Compito assegnato
Per favore, riporta senza modifiche il passo del testo su Mario Diacono, tutto da "L’editoria secondo Mario" giù fino a "Tao/Ding/Tung (Archai 1975).".

Testo della pagina
----------
È morto a 95 anni Mario Diacono. Il poeta inventore di nuovi linguaggi che divenne gallerista
Classe 1930, Diacono è stato gallerista e poeta, ma anche critico d’arte e letterario, docente, scrittore, traduttore, fondatore di riviste e artista lui stesso, sempre capace di interagire con i linguaggi e le visioni più sperimentali. Da tempo viveva negli Stati Uniti
Scrittore, poeta verbovisuale e critico d’arte, gallerista a Bologna tra il 1977 e il ’79, poi a Roma e negli Stati Uniti, dove si era trasferito definitivamente alla metà degli Anni Ottanta.
Mario Diacono, tra scrittura e arte
Mario Diacono era nato nel 1930 a Roma, dove si era laureato in Lettere con Giuseppe Ungaretti – di cui per un periodo diventerà segretario – presentando una tesi sul futurismo, incentrata sull’analisi delle riviste La Voce e Lacerba. E già dalla metà degli Anni Cinquanta il suo interesse per la cultura d’avanguardia si indirizzò tanto sulla poesia – come dimostra la collaborazione con le rivista Ana Eccetera, centrata sull’esperienza della nascente poesia verbo-visiva, accanto a numerose collaborazioni con importanti riviste culturali del tempo – che sull’arte. Nell’ambiente romano, all’inizio degli Anni Sessanta frequenta la galleria La Tartaruga di Plinio De Martiis, dove ha modo di apprezzare le opere di Achille Perilli e Cy Twombly che, in seguito, conoscerà e frequenterà accanto a Piero Dorazio, Toti Scialoja e Jannis Kounellis. Tra il 1966 e il 1967 si trasferisce a Milano, ma poco dopo decide di partire per gli Stati Uniti per insegnare Letteratura italiana all’Università di Berkeley.

L’editoria secondo Mario Diacono
Vi rimarrà fino al ’76, lavorando nel frattempo al riordino del materiale per la pubblicazione della raccolta Vita d’un uomo. Saggi e Interventi di Ungaretti (Mondadori 1974) e dirigendo la rivista Tau/ma insieme a Claudio Parmiggiani, col quale intratterrà un lungo sodalizio artistico. Intensa è, in questo periodo, l’attività di invenzione e autoproduzione di un gran numero di riviste, edizioni, pubblicazioni (un impegno che di recente è valso a Diacono un focus espositivo alla terza edizione di BOoks, festival dei libri d’arte e d’artista ospitato al MAMbo); sono anche gli anni dei libri-oggetto, da Ever liver deliver liber (1969) a Slanguage (Visual Art Center 1974) e Tao/Ding/Tung (Archai 1975).
----------
Dati mostrati

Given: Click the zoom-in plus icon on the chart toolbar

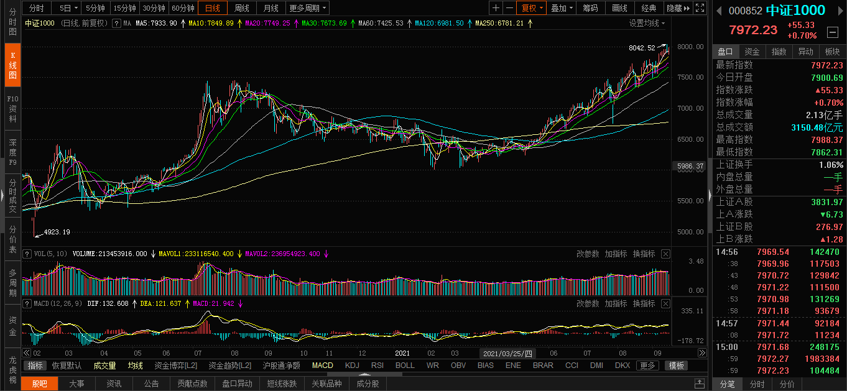Looking at the screenshot, I should click(x=496, y=8).
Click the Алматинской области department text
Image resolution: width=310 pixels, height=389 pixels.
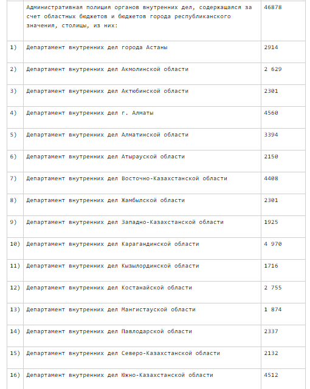point(108,135)
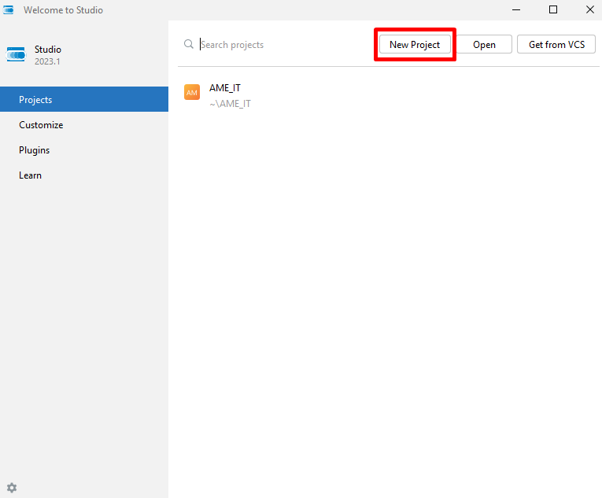
Task: Open the settings gear menu
Action: click(x=12, y=488)
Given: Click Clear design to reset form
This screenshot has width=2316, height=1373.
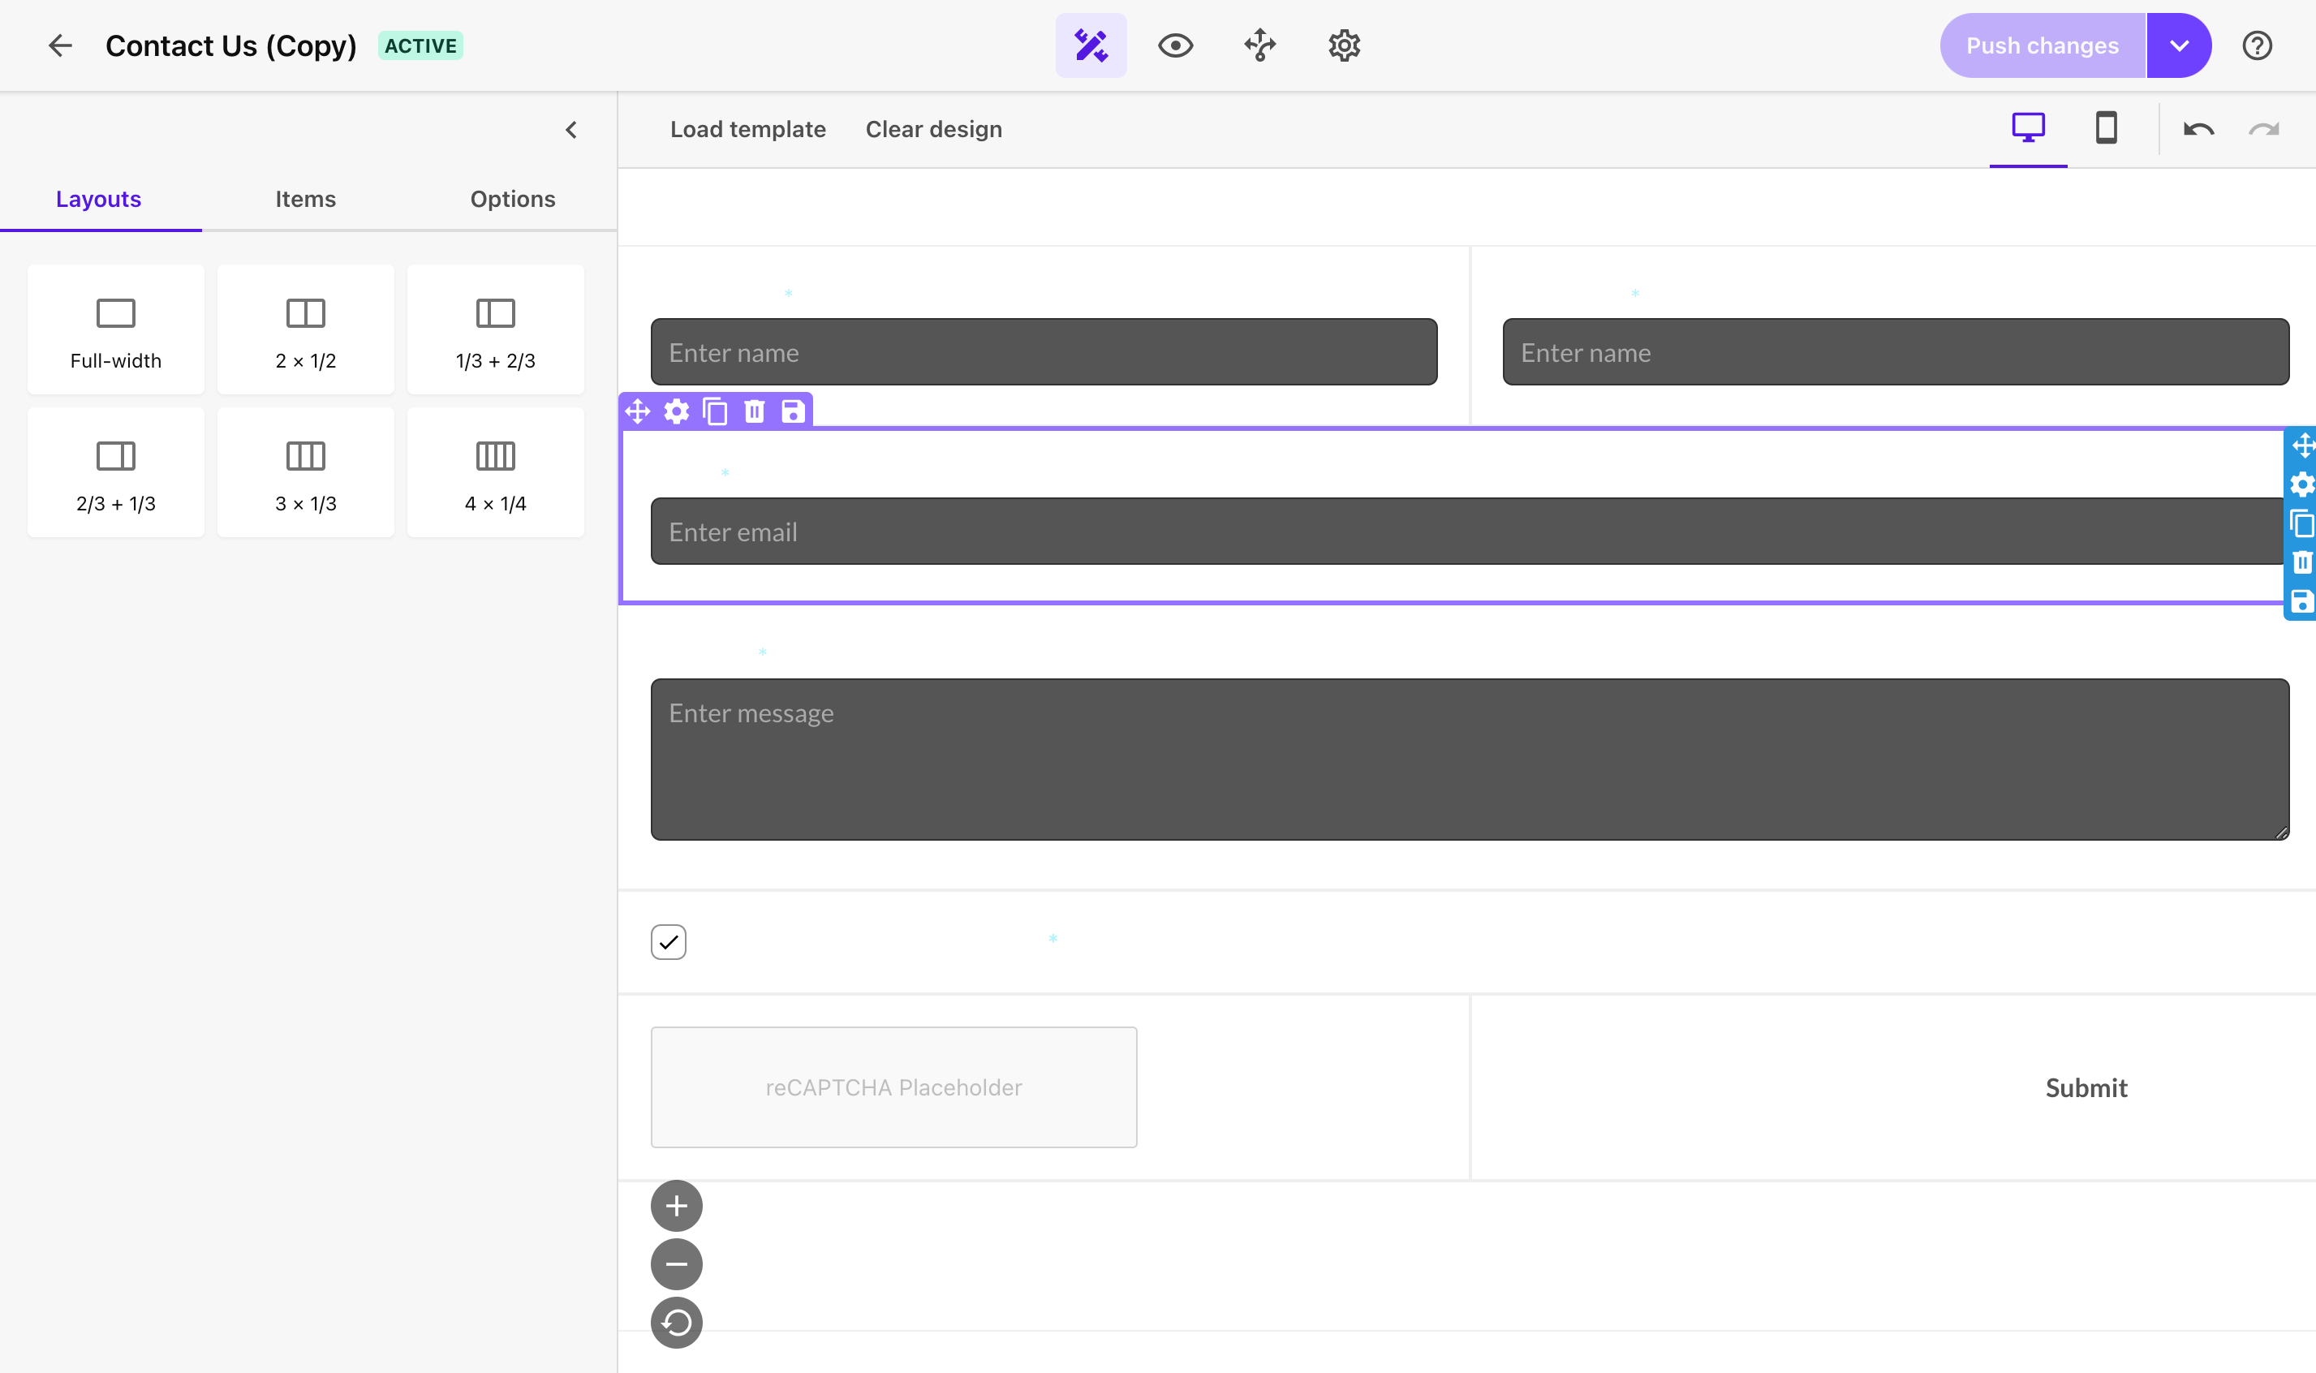Looking at the screenshot, I should click(x=933, y=129).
----------
Soluzione del problema
L’editoria secondo Mario Diacono
Vi rimarrà fino al ’76, lavorando nel frattempo al riordino del materiale per la pubblicazione della raccolta Vita d’un uomo. Saggi e Interventi di Ungaretti (Mondadori 1974) e dirigendo la rivista Tau/ma insieme a Claudio Parmiggiani, col quale intratterrà un lungo sodalizio artistico. Intensa è, in questo periodo, l’attività di invenzione e autoproduzione di un gran numero di riviste, edizioni, pubblicazioni (un impegno che di recente è valso a Diacono un focus espositivo alla terza edizione di BOoks, festival dei libri d’arte e d’artista ospitato al MAMbo); sono anche gli anni dei libri-oggetto, da Ever liver deliver liber (1969) a Slanguage (Visual Art Center 1974) e Tao/Ding/Tung (Archai 1975).